Excerpted data.
#####
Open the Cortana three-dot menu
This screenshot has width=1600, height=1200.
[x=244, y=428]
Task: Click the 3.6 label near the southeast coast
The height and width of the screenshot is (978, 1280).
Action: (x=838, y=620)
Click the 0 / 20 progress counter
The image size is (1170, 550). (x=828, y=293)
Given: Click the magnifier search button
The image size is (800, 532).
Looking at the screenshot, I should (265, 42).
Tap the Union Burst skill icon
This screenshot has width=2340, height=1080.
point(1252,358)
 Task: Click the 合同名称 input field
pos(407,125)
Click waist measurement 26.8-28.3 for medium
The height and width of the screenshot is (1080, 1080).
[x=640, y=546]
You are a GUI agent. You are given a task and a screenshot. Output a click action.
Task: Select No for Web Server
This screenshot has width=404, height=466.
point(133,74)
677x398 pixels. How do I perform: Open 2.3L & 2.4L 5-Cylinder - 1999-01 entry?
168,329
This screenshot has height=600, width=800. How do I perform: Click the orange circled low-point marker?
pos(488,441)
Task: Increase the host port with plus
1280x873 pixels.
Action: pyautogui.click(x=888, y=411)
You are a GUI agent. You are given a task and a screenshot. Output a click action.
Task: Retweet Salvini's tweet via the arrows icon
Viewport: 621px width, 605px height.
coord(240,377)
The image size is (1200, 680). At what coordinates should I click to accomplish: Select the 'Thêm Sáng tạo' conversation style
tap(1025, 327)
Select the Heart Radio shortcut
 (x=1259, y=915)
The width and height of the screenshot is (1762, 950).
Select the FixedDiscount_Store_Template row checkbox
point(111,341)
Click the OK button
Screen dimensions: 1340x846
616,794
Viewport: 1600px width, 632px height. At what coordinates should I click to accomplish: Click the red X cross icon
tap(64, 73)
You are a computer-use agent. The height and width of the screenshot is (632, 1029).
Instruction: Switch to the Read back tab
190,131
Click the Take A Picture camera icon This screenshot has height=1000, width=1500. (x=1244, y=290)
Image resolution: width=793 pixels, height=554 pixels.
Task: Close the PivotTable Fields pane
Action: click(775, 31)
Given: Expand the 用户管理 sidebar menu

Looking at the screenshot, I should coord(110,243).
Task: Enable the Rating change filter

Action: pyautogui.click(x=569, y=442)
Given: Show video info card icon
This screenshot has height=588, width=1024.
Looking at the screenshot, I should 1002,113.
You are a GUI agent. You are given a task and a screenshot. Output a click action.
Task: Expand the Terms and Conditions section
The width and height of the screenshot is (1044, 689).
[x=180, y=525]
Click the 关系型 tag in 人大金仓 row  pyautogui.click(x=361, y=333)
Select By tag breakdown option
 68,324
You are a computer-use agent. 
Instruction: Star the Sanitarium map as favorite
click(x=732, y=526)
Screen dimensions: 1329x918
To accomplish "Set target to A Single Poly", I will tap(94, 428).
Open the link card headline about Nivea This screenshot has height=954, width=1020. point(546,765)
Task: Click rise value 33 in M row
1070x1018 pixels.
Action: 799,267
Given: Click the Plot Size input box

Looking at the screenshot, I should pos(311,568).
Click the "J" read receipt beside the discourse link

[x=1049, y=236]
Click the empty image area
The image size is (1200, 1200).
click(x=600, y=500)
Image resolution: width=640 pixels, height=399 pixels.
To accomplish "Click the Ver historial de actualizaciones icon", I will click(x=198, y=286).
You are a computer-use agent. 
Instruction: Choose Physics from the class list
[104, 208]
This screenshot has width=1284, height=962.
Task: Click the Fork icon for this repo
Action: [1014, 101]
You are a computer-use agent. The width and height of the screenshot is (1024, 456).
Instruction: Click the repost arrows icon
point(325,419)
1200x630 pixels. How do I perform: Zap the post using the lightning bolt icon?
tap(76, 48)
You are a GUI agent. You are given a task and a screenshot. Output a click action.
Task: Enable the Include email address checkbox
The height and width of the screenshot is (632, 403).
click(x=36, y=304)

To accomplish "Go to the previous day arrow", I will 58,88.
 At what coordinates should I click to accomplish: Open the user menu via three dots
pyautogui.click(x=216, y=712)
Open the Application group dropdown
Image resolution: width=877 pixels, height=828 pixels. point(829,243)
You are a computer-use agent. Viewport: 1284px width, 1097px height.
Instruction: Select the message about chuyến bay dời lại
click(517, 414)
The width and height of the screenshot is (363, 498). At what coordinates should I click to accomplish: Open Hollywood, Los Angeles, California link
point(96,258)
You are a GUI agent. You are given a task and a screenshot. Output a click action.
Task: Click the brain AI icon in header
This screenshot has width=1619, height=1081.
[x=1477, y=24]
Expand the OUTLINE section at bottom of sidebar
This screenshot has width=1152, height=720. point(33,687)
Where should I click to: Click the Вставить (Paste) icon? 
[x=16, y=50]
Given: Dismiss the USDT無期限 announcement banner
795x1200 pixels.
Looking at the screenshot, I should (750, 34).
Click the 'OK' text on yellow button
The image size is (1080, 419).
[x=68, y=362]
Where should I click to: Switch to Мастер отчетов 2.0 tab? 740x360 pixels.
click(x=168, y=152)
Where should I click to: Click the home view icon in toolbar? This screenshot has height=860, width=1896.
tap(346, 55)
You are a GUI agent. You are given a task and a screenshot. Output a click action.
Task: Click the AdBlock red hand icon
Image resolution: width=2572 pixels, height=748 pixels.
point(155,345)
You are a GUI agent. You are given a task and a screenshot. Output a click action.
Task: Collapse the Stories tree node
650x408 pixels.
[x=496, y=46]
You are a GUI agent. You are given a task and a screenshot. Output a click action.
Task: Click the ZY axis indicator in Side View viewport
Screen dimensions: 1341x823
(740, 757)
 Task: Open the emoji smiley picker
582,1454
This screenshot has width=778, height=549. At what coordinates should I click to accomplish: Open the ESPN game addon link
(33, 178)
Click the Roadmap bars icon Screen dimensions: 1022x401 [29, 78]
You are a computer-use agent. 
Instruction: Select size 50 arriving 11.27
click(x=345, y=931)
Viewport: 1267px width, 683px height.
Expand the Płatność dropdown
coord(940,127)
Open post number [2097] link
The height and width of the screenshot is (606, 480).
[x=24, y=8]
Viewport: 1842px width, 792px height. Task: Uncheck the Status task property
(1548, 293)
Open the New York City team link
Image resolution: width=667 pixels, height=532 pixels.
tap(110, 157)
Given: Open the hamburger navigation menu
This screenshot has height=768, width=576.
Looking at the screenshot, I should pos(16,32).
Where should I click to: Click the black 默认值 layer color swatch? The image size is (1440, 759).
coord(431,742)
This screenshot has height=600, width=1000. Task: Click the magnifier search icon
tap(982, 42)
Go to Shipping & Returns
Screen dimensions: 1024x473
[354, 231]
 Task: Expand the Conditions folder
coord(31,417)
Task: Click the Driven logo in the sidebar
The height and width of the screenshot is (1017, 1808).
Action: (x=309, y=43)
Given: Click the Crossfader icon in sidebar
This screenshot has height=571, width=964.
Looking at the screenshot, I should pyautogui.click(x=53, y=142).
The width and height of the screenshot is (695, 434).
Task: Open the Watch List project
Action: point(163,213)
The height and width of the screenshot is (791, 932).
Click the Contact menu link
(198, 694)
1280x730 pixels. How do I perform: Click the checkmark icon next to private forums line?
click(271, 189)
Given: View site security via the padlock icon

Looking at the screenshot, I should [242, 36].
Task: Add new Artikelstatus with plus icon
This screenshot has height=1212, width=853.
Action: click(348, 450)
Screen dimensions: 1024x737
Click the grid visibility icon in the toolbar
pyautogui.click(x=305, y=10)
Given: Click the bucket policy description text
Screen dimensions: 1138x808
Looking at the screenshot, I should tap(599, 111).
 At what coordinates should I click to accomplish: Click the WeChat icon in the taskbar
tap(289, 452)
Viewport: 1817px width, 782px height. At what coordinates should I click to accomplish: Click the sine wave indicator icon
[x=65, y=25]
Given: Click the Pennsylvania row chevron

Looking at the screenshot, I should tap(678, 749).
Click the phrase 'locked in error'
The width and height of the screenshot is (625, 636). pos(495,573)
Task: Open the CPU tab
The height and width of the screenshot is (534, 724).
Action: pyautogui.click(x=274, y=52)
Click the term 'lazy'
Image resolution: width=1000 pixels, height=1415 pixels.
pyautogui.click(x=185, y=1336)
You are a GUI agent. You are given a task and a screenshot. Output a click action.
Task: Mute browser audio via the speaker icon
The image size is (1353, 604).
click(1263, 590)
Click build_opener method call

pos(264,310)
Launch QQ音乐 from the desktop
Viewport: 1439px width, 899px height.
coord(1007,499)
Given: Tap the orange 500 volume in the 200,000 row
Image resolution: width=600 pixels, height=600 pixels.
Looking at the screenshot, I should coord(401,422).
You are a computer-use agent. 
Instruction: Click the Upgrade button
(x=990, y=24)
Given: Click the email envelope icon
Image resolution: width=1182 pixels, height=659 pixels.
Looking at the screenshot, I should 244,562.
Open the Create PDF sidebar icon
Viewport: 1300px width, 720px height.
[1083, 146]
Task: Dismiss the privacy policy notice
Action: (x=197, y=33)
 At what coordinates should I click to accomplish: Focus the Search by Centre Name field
#####
Assignment. Which lines run from the one holding "Click the Contact menu link" through the one holding "Click the term 'lazy'" in the records above? Repeat them exactly, both included, and nothing more.

Task solution.
Click the Contact menu link
(198, 694)
1280x730 pixels. How do I perform: Click the checkmark icon next to private forums line?
click(271, 189)
Given: View site security via the padlock icon

Looking at the screenshot, I should [242, 36].
Task: Add new Artikelstatus with plus icon
This screenshot has height=1212, width=853.
Action: click(348, 450)
Screen dimensions: 1024x737
Click the grid visibility icon in the toolbar
pyautogui.click(x=305, y=10)
Given: Click the bucket policy description text
Screen dimensions: 1138x808
Looking at the screenshot, I should tap(599, 111).
 At what coordinates should I click to accomplish: Click the WeChat icon in the taskbar
tap(289, 452)
Viewport: 1817px width, 782px height. At what coordinates should I click to accomplish: Click the sine wave indicator icon
[x=65, y=25]
Given: Click the Pennsylvania row chevron

Looking at the screenshot, I should tap(678, 749).
Click the phrase 'locked in error'
The width and height of the screenshot is (625, 636). pos(495,573)
Task: Open the CPU tab
The height and width of the screenshot is (534, 724).
Action: pyautogui.click(x=274, y=52)
Click the term 'lazy'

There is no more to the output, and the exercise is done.